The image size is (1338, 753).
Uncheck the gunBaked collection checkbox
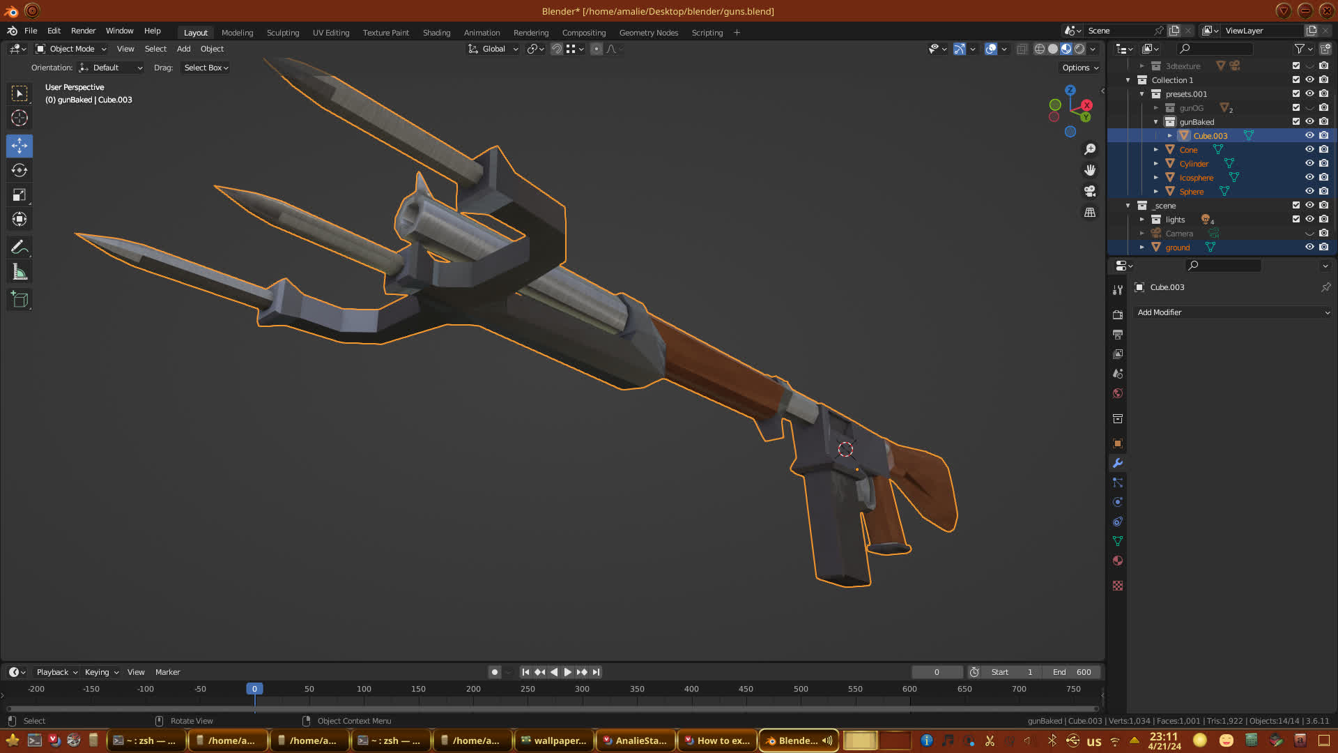point(1296,121)
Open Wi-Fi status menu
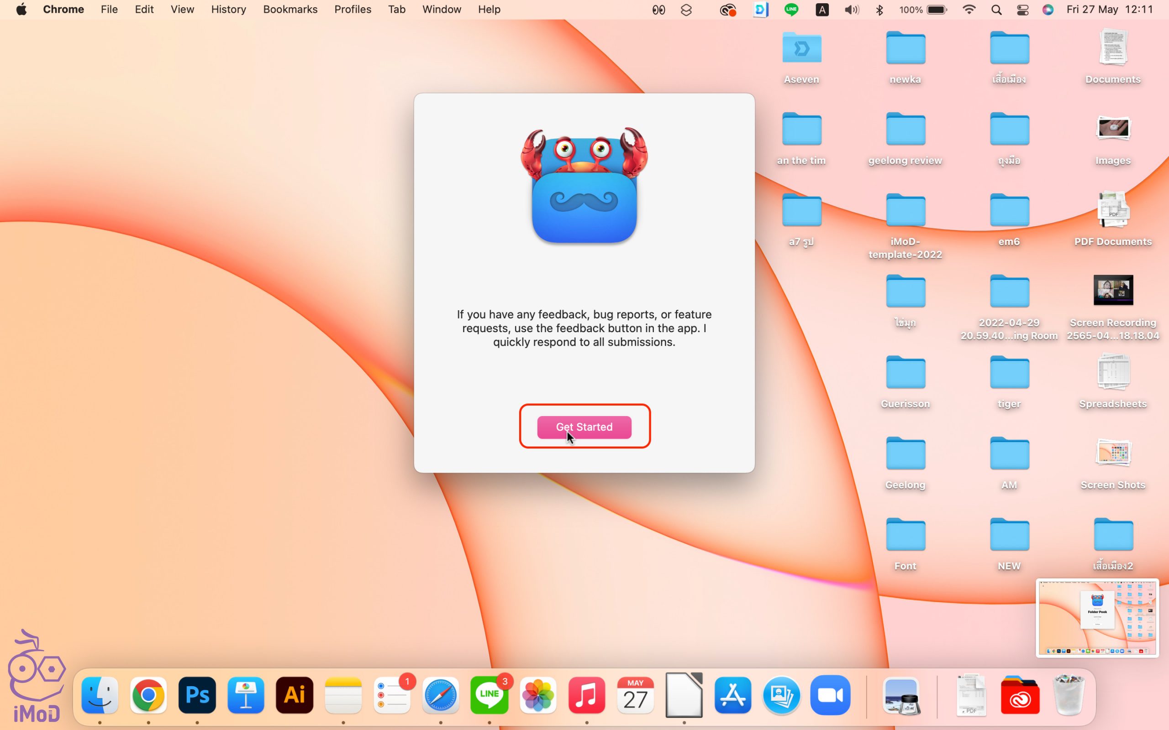 pos(969,10)
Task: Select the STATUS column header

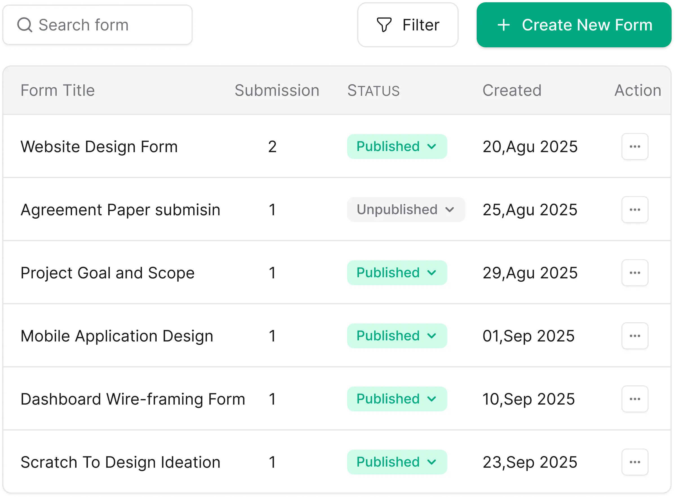Action: click(373, 90)
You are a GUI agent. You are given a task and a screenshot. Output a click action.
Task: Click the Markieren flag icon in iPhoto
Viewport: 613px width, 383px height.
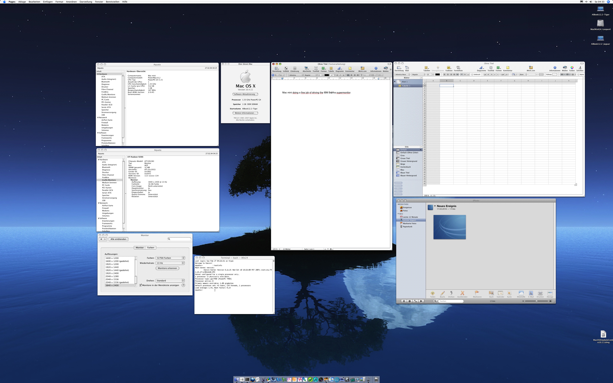[x=477, y=293]
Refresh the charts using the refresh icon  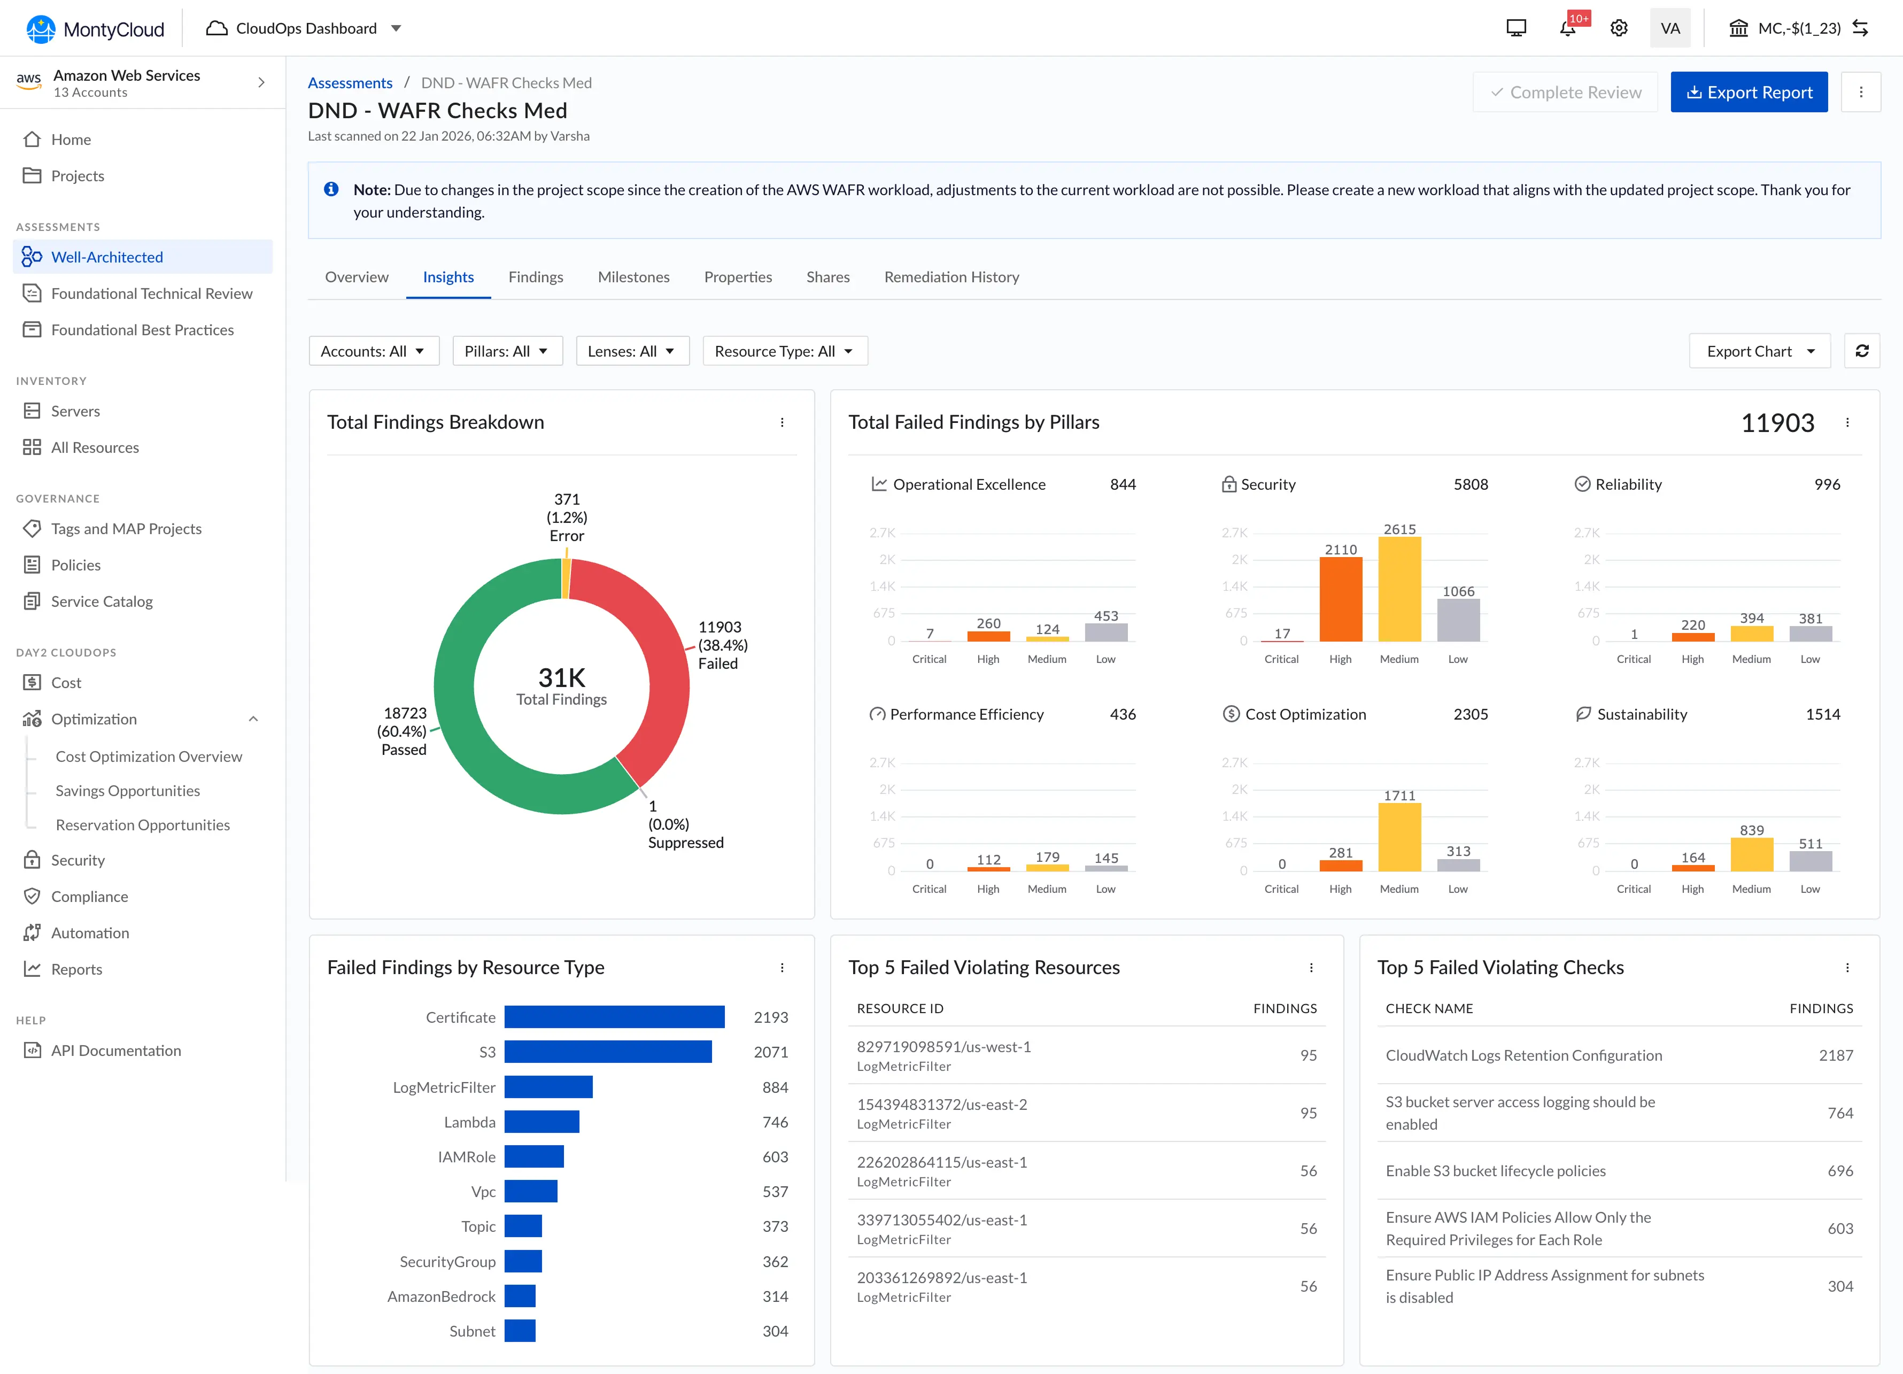click(1863, 351)
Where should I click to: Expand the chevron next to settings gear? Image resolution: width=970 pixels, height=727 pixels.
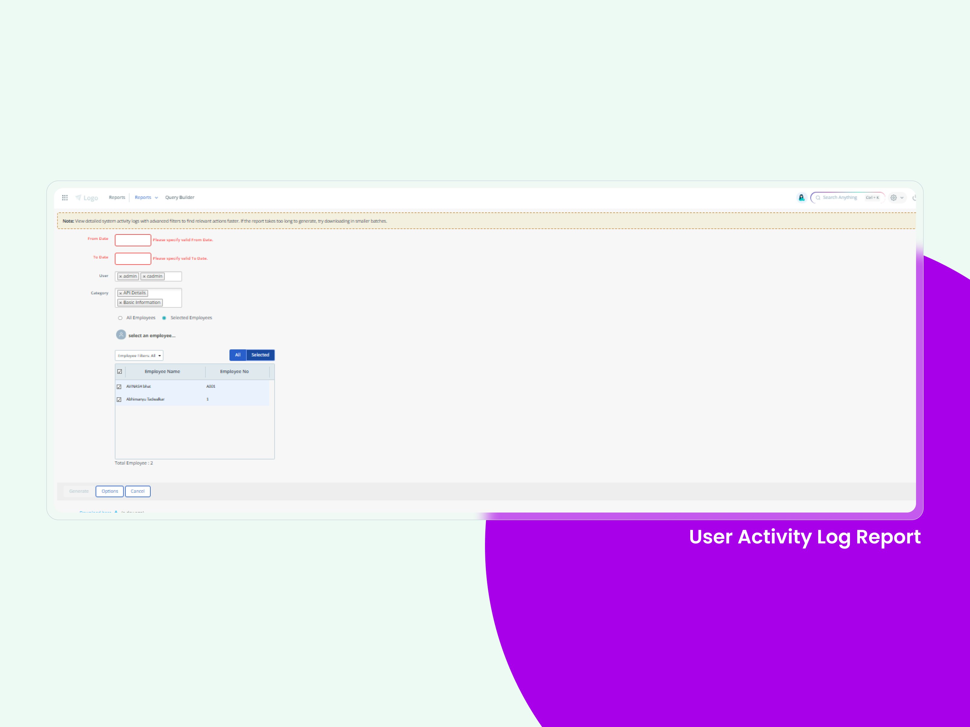click(902, 198)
============================================================
### Directions
From the records above, copy only the lines running from the line holding "Uncheck the gunBaked collection checkbox" through the line holding "You are a GUI", with no pictures.

### Solution for this task
Uncheck the gunBaked collection checkbox
point(1296,121)
Open Wi-Fi status menu
 pos(969,10)
Task: Select the STATUS column header

Action: click(373, 90)
You are a GUI agent. You are given a task and a screenshot. Output a click action.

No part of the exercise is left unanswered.